Cyclooxygenase inhibition limits blood-brain barrier disruption following intracerebral injection of tumor necrosis factor-α in the rat

Increased permeability of the blood-brain barrier (BBB) is important in neurological disorders. Neuroinflammation is associated with increased BBB breakdown and brain injury. Tumor necrosis factor ( TNF)-alpha is involved in BBB injury and edema formation through a mechanism involving matrix metalloproteinase ( MMP) up-regulation. There is emerging evidence indicating that cyclooxygenase ( COX) inhibition limits BBB disruption following ischemic stroke and bacterial meningitis, but the mechanisms involved are not known. We used intracerebral injection of TNF-alpha to study the effect of COX inhibition on TNF-alpha- induced BBB breakdown, MMP expression/activity, and oxidative stress. BBB disruption was evaluated by the uptake of C-14-sucrose into the brain and by magnetic resonance imaging utilizing gadolinium-diethylenetriaminepentaacetic acid as a paramagnetic contrast agent. Using selective inhibitors of each COX isoform, we found that COX-1 activity is more important than COX-2 in BBB opening.
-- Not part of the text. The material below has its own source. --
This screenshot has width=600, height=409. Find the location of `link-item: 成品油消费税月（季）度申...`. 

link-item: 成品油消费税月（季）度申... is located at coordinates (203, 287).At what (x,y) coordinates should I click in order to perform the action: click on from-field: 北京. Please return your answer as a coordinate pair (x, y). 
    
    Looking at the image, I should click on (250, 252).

TNF-alpha induced a significant up-regulation of gelatinase B (MMP-9), stromelysin-1 (MMP-3), and COX-2. In addition, TNF-alpha significantly depleted glutathione as compared with saline. Indomethacin (10 mg/kg i.p.), an inhibitor of COX-1 and COX-2, reduced BBB damage at 24 h. Isignificantly attenuated MMP-9 and MMP-3 expression and activation and prevented the loss of endogenous radical scavenging capacity following intracerebral injection of TNF-alpha. Our results show for the first time that BBB disruption during neuroinflammation can be significantly reduced by administration of COX inhibitors. Modulation of COX in brain injury by COX inhibitors or agents modulating prostaglandin E-2 formation/signaling may be useful in clinical settings associated with BBB disruption.